Exercices à réaliser =>
**A)** D'après le compte rendu de la liturgie, dans quelle église le métropolite Hilarion a-t-il célébré la Divine liturgie ?
**B)** Résumez le compte rendu de la liturgie en deux phrases.
**C)** Extrayez du compte rendu de la liturgie le passage qui commence à « A la fin de » et va jusqu'à « (Lc 12, 18-20). » inclus.

Le 1er décembre 2019, 24e dimanche après la Pentecôte, le métropolite Hilarion de Volokolamsk, président du Département des relations ecclésiastiques extérieures du Patriarcat de Moscou, a célébré la Divine liturgie à l’église moscovite Notre-Dame-Joie-de-tous-les-affligés, rue Bolchaïa Ordynka.

Après la litanie instante, le métropolite Hilarion a récité la prière pour la paix en Ukraine.

A la fin de l’office, Mgr Hilarion a prononcé un discours :

« Au nom du Père, et du Fils et du Saint-Esprit !

Aujourd’hui, chers pères, frères et sœurs, dans la lecture de l’Évangile selon saint Luc, nous avons entendu la parabole du Seigneur Jésus Christ sur le riche insensé.

Un homme riche fit une belle récolte. Il se demandait qu’en faire, où engranger tout ces grains. « Voici, dit-il, ce que je ferai: j’abattrai mes greniers, j’en bâtirai de plus grands, j’y amasserai toute ma récolte et tous mes biens; et je dirai à mon âme: Mon âme, tu as beaucoup de biens en réserve pour plusieurs années; repose-toi, mange, bois, et réjouis-toi. Mais Dieu lui dit: Insensé! cette nuit même ton âme te sera redemandée; et ce que tu as préparé, pour qui cela sera-t-il? » (Lc 12, 18-20).

Extraits des lignes =>

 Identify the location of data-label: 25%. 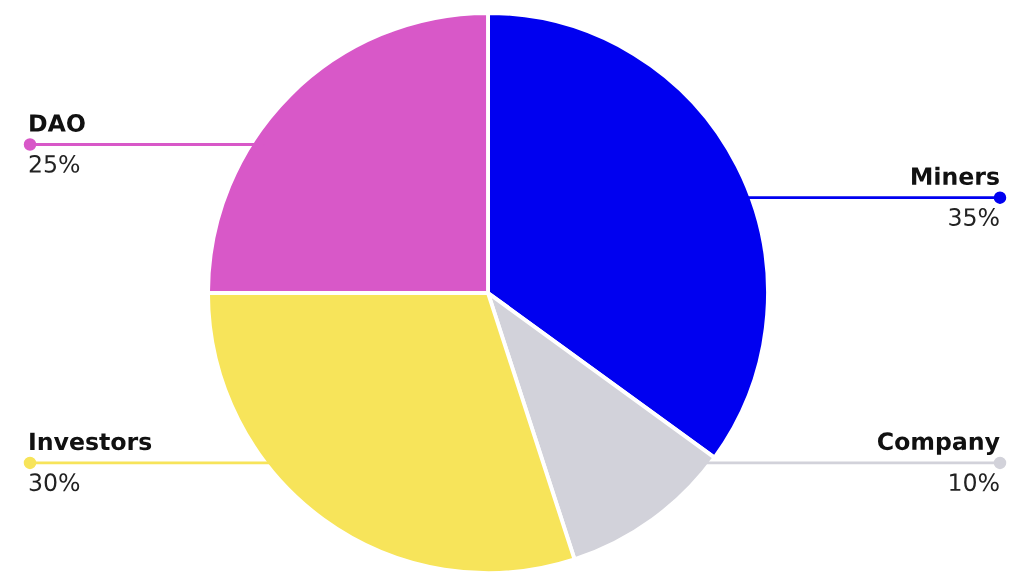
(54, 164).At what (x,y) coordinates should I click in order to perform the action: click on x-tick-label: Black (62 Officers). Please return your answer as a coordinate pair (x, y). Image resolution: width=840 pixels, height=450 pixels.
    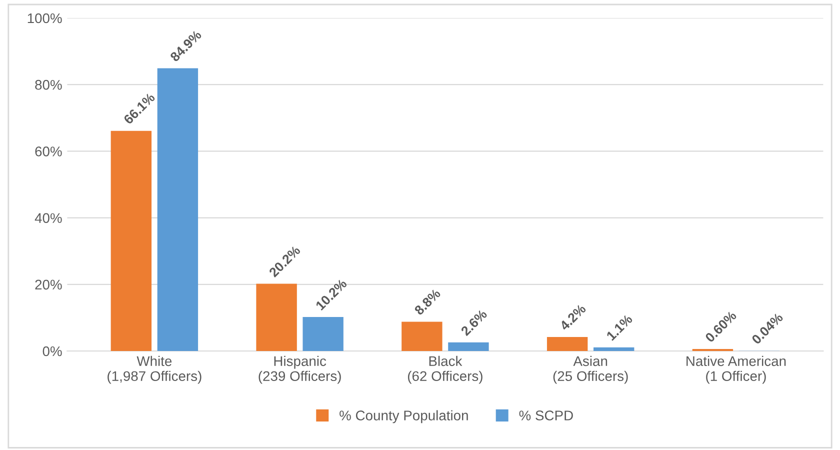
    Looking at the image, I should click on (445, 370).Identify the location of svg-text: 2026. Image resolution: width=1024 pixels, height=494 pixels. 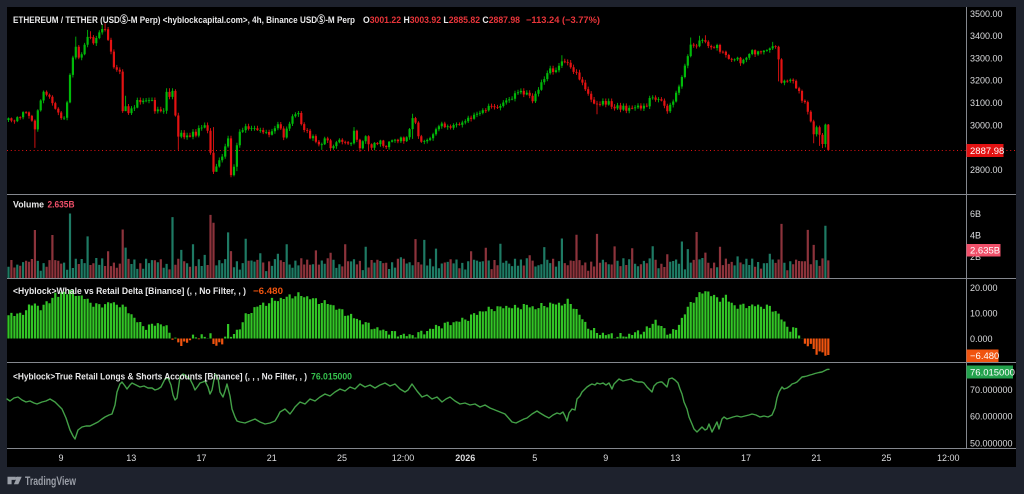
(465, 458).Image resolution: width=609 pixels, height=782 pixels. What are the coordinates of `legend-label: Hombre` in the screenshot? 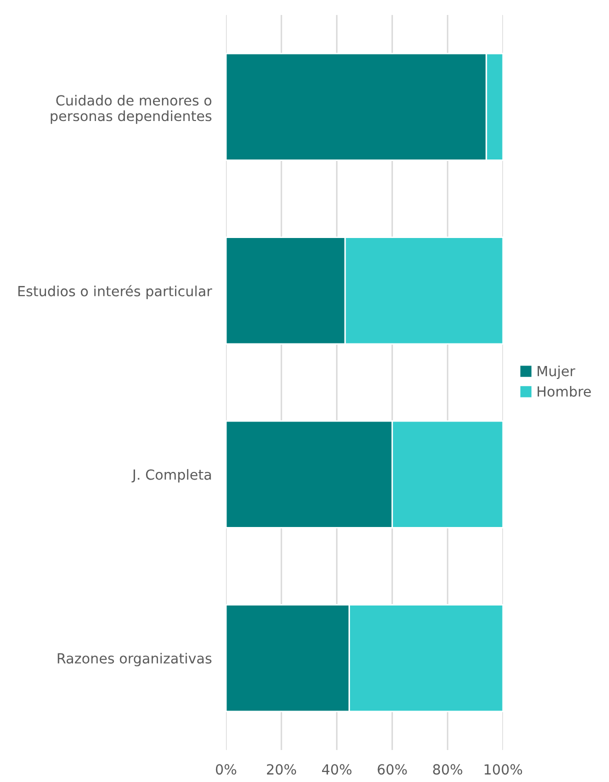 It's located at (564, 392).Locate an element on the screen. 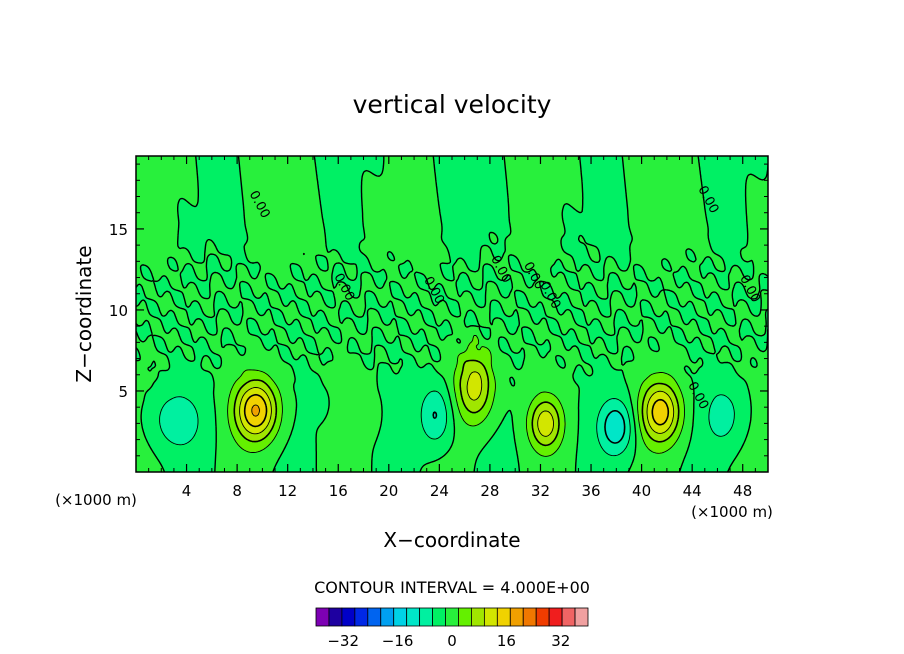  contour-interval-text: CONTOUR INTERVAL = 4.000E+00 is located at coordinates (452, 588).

Ensemble des réponses =>
**A)** À l'église moscovite Notre-Dame-Joie-de-tous-les-affligés, rue Bolchaïa Ordynka.

**B)** Le 1er décembre 2019, le métropolite Hilarion de Volokolamsk a célébré la Divine liturgie à l'église Notre-Dame-Joie-de-tous-les-affligés, à Moscou, et y a récité la prière pour la paix en Ukraine. À la fin de l'office, il a prononcé un discours sur la parabole du riche insensé, lue dans l'Évangile selon saint Luc.

**C)**
A la fin de l’office, Mgr Hilarion a prononcé un discours :

« Au nom du Père, et du Fils et du Saint-Esprit !

Aujourd’hui, chers pères, frères et sœurs, dans la lecture de l’Évangile selon saint Luc, nous avons entendu la parabole du Seigneur Jésus Christ sur le riche insensé.

Un homme riche fit une belle récolte. Il se demandait qu’en faire, où engranger tout ces grains. « Voici, dit-il, ce que je ferai: j’abattrai mes greniers, j’en bâtirai de plus grands, j’y amasserai toute ma récolte et tous mes biens; et je dirai à mon âme: Mon âme, tu as beaucoup de biens en réserve pour plusieurs années; repose-toi, mange, bois, et réjouis-toi. Mais Dieu lui dit: Insensé! cette nuit même ton âme te sera redemandée; et ce que tu as préparé, pour qui cela sera-t-il? » (Lc 12, 18-20).